Records
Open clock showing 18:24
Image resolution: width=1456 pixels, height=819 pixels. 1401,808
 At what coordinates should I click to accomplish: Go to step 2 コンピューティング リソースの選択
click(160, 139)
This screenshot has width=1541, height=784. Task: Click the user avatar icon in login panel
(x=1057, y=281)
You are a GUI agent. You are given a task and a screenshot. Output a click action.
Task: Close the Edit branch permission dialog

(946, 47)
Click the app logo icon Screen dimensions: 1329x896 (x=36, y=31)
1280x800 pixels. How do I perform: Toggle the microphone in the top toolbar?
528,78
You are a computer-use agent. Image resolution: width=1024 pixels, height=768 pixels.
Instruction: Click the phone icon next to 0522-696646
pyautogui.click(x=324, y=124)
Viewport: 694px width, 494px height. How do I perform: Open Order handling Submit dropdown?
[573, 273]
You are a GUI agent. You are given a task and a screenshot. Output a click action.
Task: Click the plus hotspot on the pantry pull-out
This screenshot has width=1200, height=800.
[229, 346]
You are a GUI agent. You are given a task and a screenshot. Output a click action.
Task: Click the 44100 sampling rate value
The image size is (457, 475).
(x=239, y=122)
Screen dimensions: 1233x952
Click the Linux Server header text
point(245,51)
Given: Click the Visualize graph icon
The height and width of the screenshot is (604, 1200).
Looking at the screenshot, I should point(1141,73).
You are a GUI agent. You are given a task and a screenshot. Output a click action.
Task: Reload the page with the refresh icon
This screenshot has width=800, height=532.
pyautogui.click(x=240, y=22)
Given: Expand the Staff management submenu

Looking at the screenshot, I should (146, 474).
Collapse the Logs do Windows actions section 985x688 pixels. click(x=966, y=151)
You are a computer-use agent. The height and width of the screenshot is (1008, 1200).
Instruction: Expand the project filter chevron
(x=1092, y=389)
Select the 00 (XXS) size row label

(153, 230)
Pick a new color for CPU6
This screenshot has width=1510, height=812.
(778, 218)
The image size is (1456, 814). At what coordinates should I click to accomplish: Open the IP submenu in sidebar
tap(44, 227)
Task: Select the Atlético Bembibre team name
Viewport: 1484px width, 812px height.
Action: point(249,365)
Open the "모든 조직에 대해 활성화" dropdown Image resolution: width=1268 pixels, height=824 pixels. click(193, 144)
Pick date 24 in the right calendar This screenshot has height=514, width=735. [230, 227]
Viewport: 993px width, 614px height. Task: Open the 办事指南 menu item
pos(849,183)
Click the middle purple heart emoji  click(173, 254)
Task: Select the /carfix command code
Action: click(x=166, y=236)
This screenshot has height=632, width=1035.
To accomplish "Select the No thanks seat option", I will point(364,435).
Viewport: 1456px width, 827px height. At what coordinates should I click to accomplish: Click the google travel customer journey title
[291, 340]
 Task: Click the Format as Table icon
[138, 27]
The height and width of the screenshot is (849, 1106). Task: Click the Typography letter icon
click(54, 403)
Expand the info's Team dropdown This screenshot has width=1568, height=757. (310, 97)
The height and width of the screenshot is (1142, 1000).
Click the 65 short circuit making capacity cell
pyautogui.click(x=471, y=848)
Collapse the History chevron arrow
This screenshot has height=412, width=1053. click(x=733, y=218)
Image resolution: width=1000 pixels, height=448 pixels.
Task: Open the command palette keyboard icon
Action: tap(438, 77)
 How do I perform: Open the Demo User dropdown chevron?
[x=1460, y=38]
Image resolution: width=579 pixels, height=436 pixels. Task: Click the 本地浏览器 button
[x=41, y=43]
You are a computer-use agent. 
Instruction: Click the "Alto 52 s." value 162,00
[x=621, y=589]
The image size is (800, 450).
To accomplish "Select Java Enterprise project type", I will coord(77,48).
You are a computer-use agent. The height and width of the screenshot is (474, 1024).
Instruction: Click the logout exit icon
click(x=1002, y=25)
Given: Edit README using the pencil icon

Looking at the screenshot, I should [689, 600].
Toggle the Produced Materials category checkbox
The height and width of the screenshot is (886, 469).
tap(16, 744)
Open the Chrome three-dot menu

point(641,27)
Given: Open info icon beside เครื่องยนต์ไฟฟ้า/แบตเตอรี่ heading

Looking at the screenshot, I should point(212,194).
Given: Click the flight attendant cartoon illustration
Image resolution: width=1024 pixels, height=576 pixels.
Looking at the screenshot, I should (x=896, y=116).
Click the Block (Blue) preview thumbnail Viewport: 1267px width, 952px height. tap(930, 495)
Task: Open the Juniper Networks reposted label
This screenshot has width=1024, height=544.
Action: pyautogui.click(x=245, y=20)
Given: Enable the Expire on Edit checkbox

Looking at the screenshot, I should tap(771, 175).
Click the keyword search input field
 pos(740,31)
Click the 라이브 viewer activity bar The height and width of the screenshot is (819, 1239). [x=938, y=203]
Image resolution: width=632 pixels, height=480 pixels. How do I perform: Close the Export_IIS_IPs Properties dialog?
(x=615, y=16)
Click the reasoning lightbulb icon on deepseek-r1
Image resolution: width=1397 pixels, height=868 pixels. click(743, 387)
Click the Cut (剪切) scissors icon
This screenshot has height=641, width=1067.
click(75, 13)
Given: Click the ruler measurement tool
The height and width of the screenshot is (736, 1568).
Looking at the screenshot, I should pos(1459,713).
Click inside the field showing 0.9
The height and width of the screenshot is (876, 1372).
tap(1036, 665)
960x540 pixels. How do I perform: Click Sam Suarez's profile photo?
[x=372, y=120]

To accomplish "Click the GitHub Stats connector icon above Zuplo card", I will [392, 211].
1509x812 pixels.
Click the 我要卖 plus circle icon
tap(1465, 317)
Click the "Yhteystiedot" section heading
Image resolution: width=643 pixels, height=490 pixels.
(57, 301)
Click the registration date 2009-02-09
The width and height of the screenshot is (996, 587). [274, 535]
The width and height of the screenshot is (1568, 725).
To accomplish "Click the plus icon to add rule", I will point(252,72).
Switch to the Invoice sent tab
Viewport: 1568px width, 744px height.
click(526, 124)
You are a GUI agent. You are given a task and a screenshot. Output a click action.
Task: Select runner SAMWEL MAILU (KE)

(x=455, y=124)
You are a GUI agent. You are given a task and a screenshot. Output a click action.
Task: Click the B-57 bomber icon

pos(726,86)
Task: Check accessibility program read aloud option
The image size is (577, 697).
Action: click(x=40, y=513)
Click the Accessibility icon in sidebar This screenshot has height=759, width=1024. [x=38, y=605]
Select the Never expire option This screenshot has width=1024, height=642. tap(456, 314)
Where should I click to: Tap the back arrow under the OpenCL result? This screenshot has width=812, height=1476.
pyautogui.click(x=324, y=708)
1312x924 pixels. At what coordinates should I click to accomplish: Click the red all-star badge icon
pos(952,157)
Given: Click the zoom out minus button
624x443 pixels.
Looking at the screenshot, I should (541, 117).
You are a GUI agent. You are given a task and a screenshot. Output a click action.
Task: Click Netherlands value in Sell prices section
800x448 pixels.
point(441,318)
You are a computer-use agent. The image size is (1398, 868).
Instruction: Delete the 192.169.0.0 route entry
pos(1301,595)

Given instruction
Copy out every row above word for word, keeping the original order.

Task response
Open clock showing 18:24
Image resolution: width=1456 pixels, height=819 pixels. 1401,808
 At what coordinates should I click to accomplish: Go to step 2 コンピューティング リソースの選択
click(160, 139)
This screenshot has width=1541, height=784. Task: Click the user avatar icon in login panel
(x=1057, y=281)
You are a GUI agent. You are given a task and a screenshot. Output a click action.
Task: Close the Edit branch permission dialog

(946, 47)
Click the app logo icon Screen dimensions: 1329x896 (x=36, y=31)
1280x800 pixels. How do I perform: Toggle the microphone in the top toolbar?
528,78
You are a computer-use agent. Image resolution: width=1024 pixels, height=768 pixels.
Instruction: Click the phone icon next to 0522-696646
pyautogui.click(x=324, y=124)
Viewport: 694px width, 494px height. How do I perform: Open Order handling Submit dropdown?
[573, 273]
You are a GUI agent. You are given a task and a screenshot. Output a click action.
Task: Click the plus hotspot on the pantry pull-out
This screenshot has width=1200, height=800.
[229, 346]
You are a GUI agent. You are given a task and a screenshot. Output a click action.
Task: Click the 44100 sampling rate value
The image size is (457, 475).
(x=239, y=122)
Screen dimensions: 1233x952
Click the Linux Server header text
point(245,51)
Given: Click the Visualize graph icon
The height and width of the screenshot is (604, 1200).
Looking at the screenshot, I should point(1141,73).
You are a GUI agent. You are given a task and a screenshot. Output a click action.
Task: Reload the page with the refresh icon
This screenshot has width=800, height=532.
pyautogui.click(x=240, y=22)
Given: Expand the Staff management submenu

Looking at the screenshot, I should (146, 474).
Collapse the Logs do Windows actions section 985x688 pixels. click(x=966, y=151)
You are a computer-use agent. The height and width of the screenshot is (1008, 1200).
Instruction: Expand the project filter chevron
(x=1092, y=389)
Select the 00 (XXS) size row label

(153, 230)
Pick a new color for CPU6
This screenshot has width=1510, height=812.
(778, 218)
The image size is (1456, 814). At what coordinates should I click to accomplish: Open the IP submenu in sidebar
tap(44, 227)
Task: Select the Atlético Bembibre team name
Viewport: 1484px width, 812px height.
Action: point(249,365)
Open the "모든 조직에 대해 활성화" dropdown Image resolution: width=1268 pixels, height=824 pixels. click(193, 144)
Pick date 24 in the right calendar This screenshot has height=514, width=735. [230, 227]
Viewport: 993px width, 614px height. Task: Open the 办事指南 menu item
pos(849,183)
Click the middle purple heart emoji  click(173, 254)
Task: Select the /carfix command code
Action: click(x=166, y=236)
This screenshot has height=632, width=1035.
To accomplish "Select the No thanks seat option", I will point(364,435).
Viewport: 1456px width, 827px height. At what coordinates should I click to accomplish: Click the google travel customer journey title
[291, 340]
 Task: Click the Format as Table icon
[138, 27]
The height and width of the screenshot is (849, 1106). Task: Click the Typography letter icon
click(54, 403)
Expand the info's Team dropdown This screenshot has width=1568, height=757. (310, 97)
The height and width of the screenshot is (1142, 1000).
Click the 65 short circuit making capacity cell
pyautogui.click(x=471, y=848)
Collapse the History chevron arrow
This screenshot has height=412, width=1053. click(x=733, y=218)
Image resolution: width=1000 pixels, height=448 pixels.
Task: Open the command palette keyboard icon
Action: tap(438, 77)
 How do I perform: Open the Demo User dropdown chevron?
[x=1460, y=38]
Image resolution: width=579 pixels, height=436 pixels. Task: Click the 本地浏览器 button
[x=41, y=43]
You are a computer-use agent. 
Instruction: Click the "Alto 52 s." value 162,00
[x=621, y=589]
The image size is (800, 450).
To accomplish "Select Java Enterprise project type", I will coord(77,48).
You are a computer-use agent. The height and width of the screenshot is (474, 1024).
Instruction: Click the logout exit icon
click(x=1002, y=25)
Given: Edit README using the pencil icon

Looking at the screenshot, I should [689, 600].
Toggle the Produced Materials category checkbox
The height and width of the screenshot is (886, 469).
tap(16, 744)
Open the Chrome three-dot menu

point(641,27)
Given: Open info icon beside เครื่องยนต์ไฟฟ้า/แบตเตอรี่ heading

Looking at the screenshot, I should point(212,194).
Given: Click the flight attendant cartoon illustration
Image resolution: width=1024 pixels, height=576 pixels.
Looking at the screenshot, I should (x=896, y=116).
Click the Block (Blue) preview thumbnail Viewport: 1267px width, 952px height. tap(930, 495)
Task: Open the Juniper Networks reposted label
This screenshot has width=1024, height=544.
Action: pyautogui.click(x=245, y=20)
Given: Enable the Expire on Edit checkbox

Looking at the screenshot, I should tap(771, 175).
Click the keyword search input field
 pos(740,31)
Click the 라이브 viewer activity bar The height and width of the screenshot is (819, 1239). [x=938, y=203]
Image resolution: width=632 pixels, height=480 pixels. How do I perform: Close the Export_IIS_IPs Properties dialog?
(x=615, y=16)
Click the reasoning lightbulb icon on deepseek-r1
Image resolution: width=1397 pixels, height=868 pixels. click(743, 387)
Click the Cut (剪切) scissors icon
This screenshot has height=641, width=1067.
click(75, 13)
Given: Click the ruler measurement tool
The height and width of the screenshot is (736, 1568).
Looking at the screenshot, I should pos(1459,713).
Click inside the field showing 0.9
The height and width of the screenshot is (876, 1372).
tap(1036, 665)
960x540 pixels. How do I perform: Click Sam Suarez's profile photo?
[x=372, y=120]

To accomplish "Click the GitHub Stats connector icon above Zuplo card", I will [392, 211].
1509x812 pixels.
Click the 我要卖 plus circle icon
tap(1465, 317)
Click the "Yhteystiedot" section heading
Image resolution: width=643 pixels, height=490 pixels.
(57, 301)
Click the registration date 2009-02-09
The width and height of the screenshot is (996, 587). [274, 535]
The width and height of the screenshot is (1568, 725).
To accomplish "Click the plus icon to add rule", I will point(252,72).
Switch to the Invoice sent tab
Viewport: 1568px width, 744px height.
click(526, 124)
You are a GUI agent. You are given a task and a screenshot. Output a click action.
Task: Select runner SAMWEL MAILU (KE)

(x=455, y=124)
You are a GUI agent. You are given a task and a screenshot. Output a click action.
Task: Click the B-57 bomber icon

pos(726,86)
Task: Check accessibility program read aloud option
The image size is (577, 697).
Action: click(x=40, y=513)
Click the Accessibility icon in sidebar This screenshot has height=759, width=1024. [x=38, y=605]
Select the Never expire option This screenshot has width=1024, height=642. tap(456, 314)
Where should I click to: Tap the back arrow under the OpenCL result? This screenshot has width=812, height=1476.
pyautogui.click(x=324, y=708)
1312x924 pixels. At what coordinates should I click to accomplish: Click the red all-star badge icon
pos(952,157)
Given: Click the zoom out minus button
624x443 pixels.
Looking at the screenshot, I should (541, 117).
You are a GUI agent. You are given a task and a screenshot. Output a click action.
Task: Click Netherlands value in Sell prices section
800x448 pixels.
point(441,318)
You are a computer-use agent. The image size is (1398, 868).
Instruction: Delete the 192.169.0.0 route entry
pos(1301,595)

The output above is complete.